● ABOUT THIS TASK:
Without altering anything, repeat each of the records.

Dataset excerpts:
◇ ◇ ◇ ◇
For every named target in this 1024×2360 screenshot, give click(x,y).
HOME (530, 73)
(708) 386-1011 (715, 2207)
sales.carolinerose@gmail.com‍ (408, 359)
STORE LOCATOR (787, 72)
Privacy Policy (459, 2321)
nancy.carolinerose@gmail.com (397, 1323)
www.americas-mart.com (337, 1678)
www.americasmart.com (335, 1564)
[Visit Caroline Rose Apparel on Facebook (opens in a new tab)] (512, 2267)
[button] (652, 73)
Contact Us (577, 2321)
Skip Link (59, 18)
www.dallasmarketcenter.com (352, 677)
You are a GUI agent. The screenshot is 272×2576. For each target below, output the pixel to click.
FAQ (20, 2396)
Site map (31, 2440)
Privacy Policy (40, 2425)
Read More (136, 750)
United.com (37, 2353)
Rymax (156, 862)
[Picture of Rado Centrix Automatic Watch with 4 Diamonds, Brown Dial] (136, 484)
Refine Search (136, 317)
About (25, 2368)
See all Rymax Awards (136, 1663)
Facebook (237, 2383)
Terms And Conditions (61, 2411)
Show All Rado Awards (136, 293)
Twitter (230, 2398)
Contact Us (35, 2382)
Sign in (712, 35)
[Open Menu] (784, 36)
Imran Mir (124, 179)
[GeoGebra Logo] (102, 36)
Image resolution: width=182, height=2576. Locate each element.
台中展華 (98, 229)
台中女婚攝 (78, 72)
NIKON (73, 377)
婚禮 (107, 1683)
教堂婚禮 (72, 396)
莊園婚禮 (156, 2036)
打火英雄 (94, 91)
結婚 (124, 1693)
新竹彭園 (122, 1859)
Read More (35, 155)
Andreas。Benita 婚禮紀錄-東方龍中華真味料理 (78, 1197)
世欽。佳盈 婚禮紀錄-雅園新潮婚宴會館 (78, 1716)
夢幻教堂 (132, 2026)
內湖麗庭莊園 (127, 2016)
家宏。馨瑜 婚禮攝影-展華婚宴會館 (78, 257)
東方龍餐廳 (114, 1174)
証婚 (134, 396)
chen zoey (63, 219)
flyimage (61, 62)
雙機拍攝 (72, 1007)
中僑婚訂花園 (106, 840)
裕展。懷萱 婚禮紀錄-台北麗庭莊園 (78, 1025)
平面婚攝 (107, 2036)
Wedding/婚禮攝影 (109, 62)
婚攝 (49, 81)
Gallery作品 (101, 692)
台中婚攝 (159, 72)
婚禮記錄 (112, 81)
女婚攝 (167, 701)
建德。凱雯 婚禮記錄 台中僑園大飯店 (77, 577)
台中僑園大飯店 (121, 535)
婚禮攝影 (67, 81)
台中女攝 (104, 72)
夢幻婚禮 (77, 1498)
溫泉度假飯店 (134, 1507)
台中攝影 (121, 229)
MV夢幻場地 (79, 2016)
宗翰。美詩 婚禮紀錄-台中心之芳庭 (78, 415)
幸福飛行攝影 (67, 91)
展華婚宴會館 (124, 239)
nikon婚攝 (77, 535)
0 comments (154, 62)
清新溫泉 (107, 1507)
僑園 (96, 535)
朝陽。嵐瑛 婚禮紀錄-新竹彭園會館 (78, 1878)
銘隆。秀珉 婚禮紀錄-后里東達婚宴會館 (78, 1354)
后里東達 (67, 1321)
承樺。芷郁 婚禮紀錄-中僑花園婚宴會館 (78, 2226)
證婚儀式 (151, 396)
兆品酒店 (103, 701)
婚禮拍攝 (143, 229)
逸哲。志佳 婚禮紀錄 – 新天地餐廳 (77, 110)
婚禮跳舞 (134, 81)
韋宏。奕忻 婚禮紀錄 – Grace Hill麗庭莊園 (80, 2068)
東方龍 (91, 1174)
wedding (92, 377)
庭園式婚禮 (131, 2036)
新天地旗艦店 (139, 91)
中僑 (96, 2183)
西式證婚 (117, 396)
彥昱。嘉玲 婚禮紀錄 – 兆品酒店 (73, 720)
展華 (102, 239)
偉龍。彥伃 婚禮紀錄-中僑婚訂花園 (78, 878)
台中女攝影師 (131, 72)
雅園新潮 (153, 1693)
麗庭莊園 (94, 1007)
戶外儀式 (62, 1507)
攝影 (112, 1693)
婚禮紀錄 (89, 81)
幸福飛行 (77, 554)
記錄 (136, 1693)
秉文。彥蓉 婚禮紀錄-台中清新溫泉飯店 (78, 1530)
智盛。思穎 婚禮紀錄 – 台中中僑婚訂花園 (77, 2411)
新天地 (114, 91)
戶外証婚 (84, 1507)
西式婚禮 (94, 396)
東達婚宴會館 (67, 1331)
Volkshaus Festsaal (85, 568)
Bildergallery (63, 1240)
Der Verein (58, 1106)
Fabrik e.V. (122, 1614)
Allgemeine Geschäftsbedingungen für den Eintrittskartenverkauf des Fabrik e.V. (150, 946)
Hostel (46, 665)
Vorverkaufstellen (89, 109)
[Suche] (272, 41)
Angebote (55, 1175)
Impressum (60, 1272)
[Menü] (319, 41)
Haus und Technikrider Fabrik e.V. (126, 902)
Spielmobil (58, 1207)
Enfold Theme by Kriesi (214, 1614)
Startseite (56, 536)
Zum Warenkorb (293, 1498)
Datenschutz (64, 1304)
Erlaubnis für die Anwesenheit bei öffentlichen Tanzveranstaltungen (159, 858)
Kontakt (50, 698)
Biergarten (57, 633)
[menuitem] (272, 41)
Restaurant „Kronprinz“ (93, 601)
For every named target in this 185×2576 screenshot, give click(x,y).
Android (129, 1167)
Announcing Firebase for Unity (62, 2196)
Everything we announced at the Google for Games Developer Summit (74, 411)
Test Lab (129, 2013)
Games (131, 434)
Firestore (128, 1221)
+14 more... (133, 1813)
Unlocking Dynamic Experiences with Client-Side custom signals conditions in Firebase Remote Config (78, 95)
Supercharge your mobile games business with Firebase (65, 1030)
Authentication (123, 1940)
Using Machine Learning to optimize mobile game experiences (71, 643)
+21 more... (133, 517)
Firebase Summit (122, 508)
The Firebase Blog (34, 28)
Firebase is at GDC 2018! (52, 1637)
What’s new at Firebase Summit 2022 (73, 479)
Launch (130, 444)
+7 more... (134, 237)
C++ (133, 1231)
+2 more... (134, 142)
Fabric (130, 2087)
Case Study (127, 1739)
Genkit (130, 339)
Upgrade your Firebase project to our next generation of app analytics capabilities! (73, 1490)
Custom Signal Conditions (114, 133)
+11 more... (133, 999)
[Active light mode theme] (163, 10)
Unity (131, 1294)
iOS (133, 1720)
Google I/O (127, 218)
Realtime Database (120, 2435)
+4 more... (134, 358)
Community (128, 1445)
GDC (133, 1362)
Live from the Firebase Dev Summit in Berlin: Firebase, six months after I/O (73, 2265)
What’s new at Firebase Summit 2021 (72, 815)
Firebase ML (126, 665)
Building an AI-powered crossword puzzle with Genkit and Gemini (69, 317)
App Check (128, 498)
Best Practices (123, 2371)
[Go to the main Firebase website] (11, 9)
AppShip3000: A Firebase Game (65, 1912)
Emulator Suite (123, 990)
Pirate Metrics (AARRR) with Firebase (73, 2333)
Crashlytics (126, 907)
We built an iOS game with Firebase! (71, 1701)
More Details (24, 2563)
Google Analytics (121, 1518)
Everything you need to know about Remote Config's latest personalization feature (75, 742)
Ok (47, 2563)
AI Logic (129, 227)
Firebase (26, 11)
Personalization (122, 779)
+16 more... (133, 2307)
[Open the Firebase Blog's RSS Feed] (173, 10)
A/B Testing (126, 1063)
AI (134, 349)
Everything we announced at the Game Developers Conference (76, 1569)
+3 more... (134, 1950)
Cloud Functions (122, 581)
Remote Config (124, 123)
◇ ◇ ◇ ◇
● RESULT:
For every named target in this 1024×2360 screenshot, give click(x,y).
HOME (530, 73)
(708) 386-1011 (715, 2207)
sales.carolinerose@gmail.com‍ (408, 359)
STORE LOCATOR (787, 72)
Privacy Policy (459, 2321)
nancy.carolinerose@gmail.com (397, 1323)
www.americas-mart.com (337, 1678)
www.americasmart.com (335, 1564)
[Visit Caroline Rose Apparel on Facebook (opens in a new tab)] (512, 2267)
[button] (652, 73)
Contact Us (577, 2321)
Skip Link (59, 18)
www.dallasmarketcenter.com (352, 677)
You are a GUI agent. The screenshot is 272×2576. For each target below, output the pixel to click.
FAQ (20, 2396)
Site map (31, 2440)
Privacy Policy (40, 2425)
Read More (136, 750)
United.com (37, 2353)
Rymax (156, 862)
[Picture of Rado Centrix Automatic Watch with 4 Diamonds, Brown Dial] (136, 484)
Refine Search (136, 317)
About (25, 2368)
See all Rymax Awards (136, 1663)
Facebook (237, 2383)
Terms And Conditions (61, 2411)
Show All Rado Awards (136, 293)
Twitter (230, 2398)
Contact Us (35, 2382)
Sign in (712, 35)
[Open Menu] (784, 36)
Imran Mir (124, 179)
[GeoGebra Logo] (102, 36)
Image resolution: width=182, height=2576. Locate each element.
台中展華 (98, 229)
台中女婚攝 (78, 72)
NIKON (73, 377)
婚禮 (107, 1683)
教堂婚禮 (72, 396)
莊園婚禮 (156, 2036)
打火英雄 (94, 91)
結婚 (124, 1693)
新竹彭園 (122, 1859)
Read More (35, 155)
Andreas。Benita 婚禮紀錄-東方龍中華真味料理 (78, 1197)
世欽。佳盈 婚禮紀錄-雅園新潮婚宴會館 (78, 1716)
夢幻教堂 (132, 2026)
內湖麗庭莊園 (127, 2016)
家宏。馨瑜 婚禮攝影-展華婚宴會館 (78, 257)
東方龍餐廳 (114, 1174)
証婚 (134, 396)
chen zoey (63, 219)
flyimage (61, 62)
雙機拍攝 (72, 1007)
中僑婚訂花園 (106, 840)
裕展。懷萱 婚禮紀錄-台北麗庭莊園 (78, 1025)
平面婚攝 (107, 2036)
Wedding/婚禮攝影 (109, 62)
婚攝 (49, 81)
Gallery作品 (101, 692)
台中婚攝 (159, 72)
婚禮記錄 (112, 81)
女婚攝 (167, 701)
建德。凱雯 婚禮記錄 台中僑園大飯店 (77, 577)
台中僑園大飯店 (121, 535)
婚禮攝影 (67, 81)
台中女攝 (104, 72)
夢幻婚禮 (77, 1498)
溫泉度假飯店 (134, 1507)
台中攝影 (121, 229)
MV夢幻場地 (79, 2016)
宗翰。美詩 婚禮紀錄-台中心之芳庭 (78, 415)
幸福飛行攝影 (67, 91)
展華婚宴會館 (124, 239)
nikon婚攝 (77, 535)
0 comments (154, 62)
清新溫泉 (107, 1507)
僑園 (96, 535)
朝陽。嵐瑛 婚禮紀錄-新竹彭園會館 (78, 1878)
銘隆。秀珉 婚禮紀錄-后里東達婚宴會館 (78, 1354)
后里東達 (67, 1321)
承樺。芷郁 婚禮紀錄-中僑花園婚宴會館 (78, 2226)
證婚儀式 (151, 396)
兆品酒店 (103, 701)
婚禮拍攝 (143, 229)
逸哲。志佳 婚禮紀錄 – 新天地餐廳 (77, 110)
婚禮跳舞 (134, 81)
韋宏。奕忻 婚禮紀錄 – Grace Hill麗庭莊園 (80, 2068)
東方龍 (91, 1174)
wedding (92, 377)
庭園式婚禮 (131, 2036)
新天地旗艦店 (139, 91)
中僑 (96, 2183)
西式證婚 (117, 396)
彥昱。嘉玲 婚禮紀錄 – 兆品酒店 (73, 720)
展華 (102, 239)
偉龍。彥伃 婚禮紀錄-中僑婚訂花園 (78, 878)
台中女攝影師 (131, 72)
雅園新潮 (153, 1693)
麗庭莊園 (94, 1007)
戶外儀式 (62, 1507)
攝影 (112, 1693)
婚禮紀錄 (89, 81)
幸福飛行 (77, 554)
記錄 (136, 1693)
秉文。彥蓉 婚禮紀錄-台中清新溫泉飯店 (78, 1530)
智盛。思穎 婚禮紀錄 – 台中中僑婚訂花園 (77, 2411)
新天地 (114, 91)
戶外証婚 (84, 1507)
西式婚禮 (94, 396)
東達婚宴會館 (67, 1331)
Volkshaus Festsaal (85, 568)
Bildergallery (63, 1240)
Der Verein (58, 1106)
Fabrik e.V. (122, 1614)
Allgemeine Geschäftsbedingungen für den Eintrittskartenverkauf des Fabrik e.V. (150, 946)
Hostel (46, 665)
Vorverkaufstellen (89, 109)
[Suche] (272, 41)
Angebote (55, 1175)
Impressum (60, 1272)
[Menü] (319, 41)
Haus und Technikrider Fabrik e.V. (126, 902)
Spielmobil (58, 1207)
Enfold Theme by Kriesi (214, 1614)
Startseite (56, 536)
Zum Warenkorb (293, 1498)
Datenschutz (64, 1304)
Erlaubnis für die Anwesenheit bei öffentlichen Tanzveranstaltungen (159, 858)
Kontakt (50, 698)
Biergarten (57, 633)
[menuitem] (272, 41)
Restaurant „Kronprinz“ (93, 601)
For every named target in this 185×2576 screenshot, give click(x,y).
Android (129, 1167)
Announcing Firebase for Unity (62, 2196)
Everything we announced at the Google for Games Developer Summit (74, 411)
Test Lab (129, 2013)
Games (131, 434)
Firestore (128, 1221)
+14 more... (133, 1813)
Unlocking Dynamic Experiences with Client-Side custom signals conditions in Firebase Remote Config (78, 95)
Supercharge your mobile games business with Firebase (65, 1030)
Authentication (123, 1940)
Using Machine Learning to optimize mobile game experiences (71, 643)
+21 more... (133, 517)
Firebase Summit (122, 508)
The Firebase Blog (34, 28)
Firebase is at GDC 2018! (52, 1637)
What’s new at Firebase Summit 2022 (73, 479)
Launch (130, 444)
+7 more... (134, 237)
C++ (133, 1231)
+2 more... (134, 142)
Fabric (130, 2087)
Case Study (127, 1739)
Genkit (130, 339)
Upgrade your Firebase project to our next generation of app analytics capabilities! (73, 1490)
Custom Signal Conditions (114, 133)
+11 more... (133, 999)
[Active light mode theme] (163, 10)
Unity (131, 1294)
iOS (133, 1720)
Google I/O (127, 218)
Realtime Database (120, 2435)
+4 more... (134, 358)
Community (128, 1445)
GDC (133, 1362)
Live from the Firebase Dev Summit in Berlin: Firebase, six months after I/O (73, 2265)
What’s new at Firebase Summit 2021 (72, 815)
Firebase ML (126, 665)
Building an AI-powered crossword puzzle with Genkit and Gemini (69, 317)
App Check (128, 498)
Best Practices (123, 2371)
[Go to the main Firebase website] (11, 9)
AppShip3000: A Firebase Game (65, 1912)
Emulator Suite (123, 990)
Pirate Metrics (AARRR) with Firebase (73, 2333)
Crashlytics (126, 907)
We built an iOS game with Firebase! (71, 1701)
More Details (24, 2563)
Google Analytics (121, 1518)
Everything you need to know about Remote Config's latest personalization feature (75, 742)
Ok (47, 2563)
AI Logic (129, 227)
Firebase (26, 11)
Personalization (122, 779)
+16 more... (133, 2307)
[Open the Firebase Blog's RSS Feed] (173, 10)
A/B Testing (126, 1063)
AI (134, 349)
Everything we announced at the Game Developers Conference (76, 1569)
+3 more... (134, 1950)
Cloud Functions (122, 581)
Remote Config (124, 123)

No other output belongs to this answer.